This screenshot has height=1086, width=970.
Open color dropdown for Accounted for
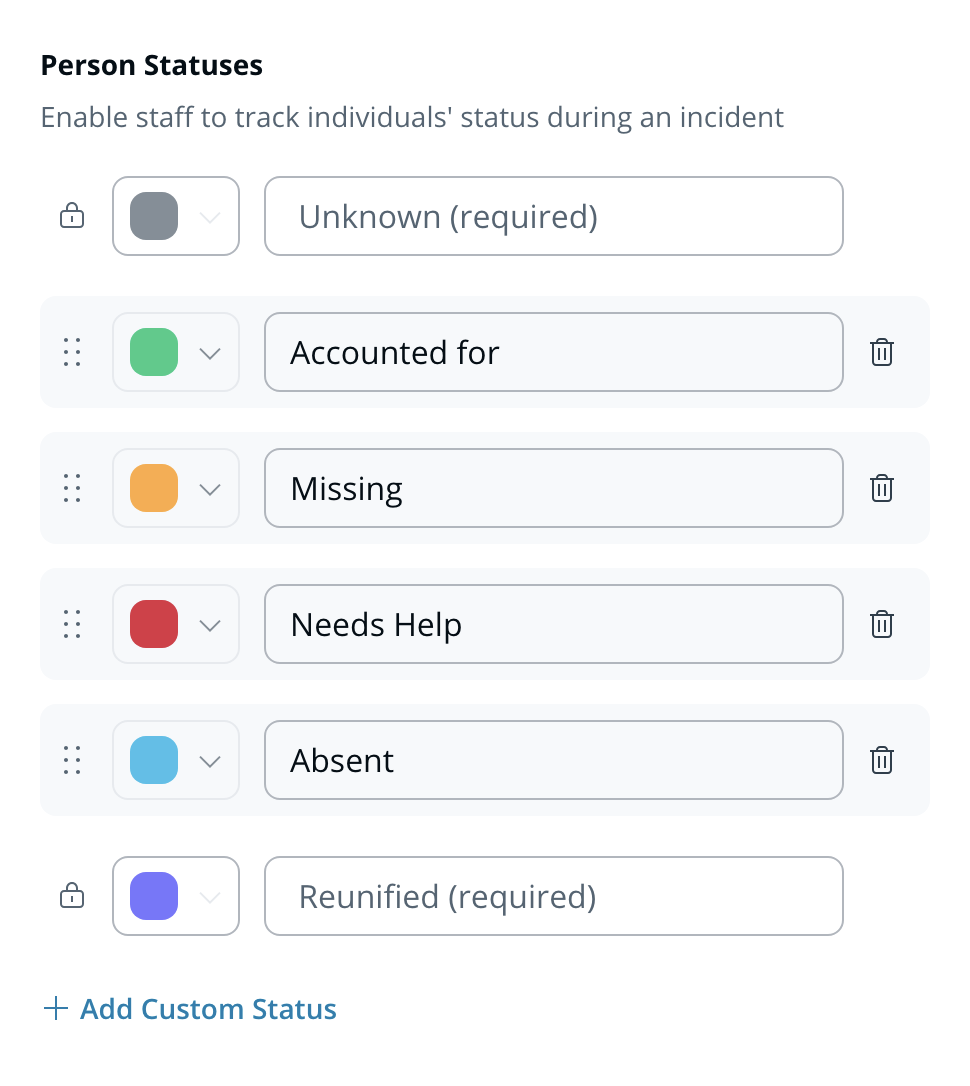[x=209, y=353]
—————
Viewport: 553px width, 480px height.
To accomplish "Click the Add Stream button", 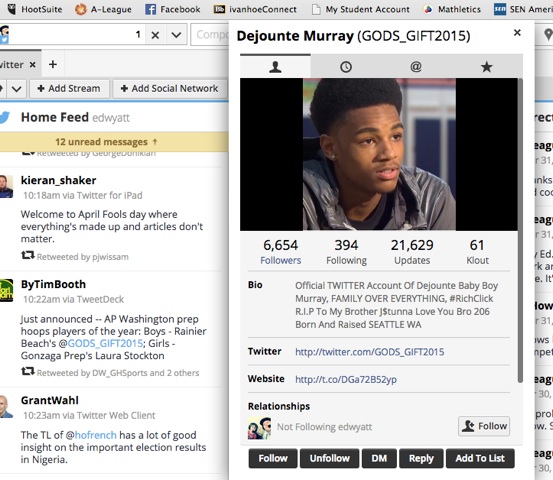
—————
### [ACTIVITY]
Note every line of the entries in which "width" appears, and copy it down.

### [OUTPUT FOR THIS EXERCISE]
This screenshot has height=1086, width=970.
Viewport: 553px width, 480px height.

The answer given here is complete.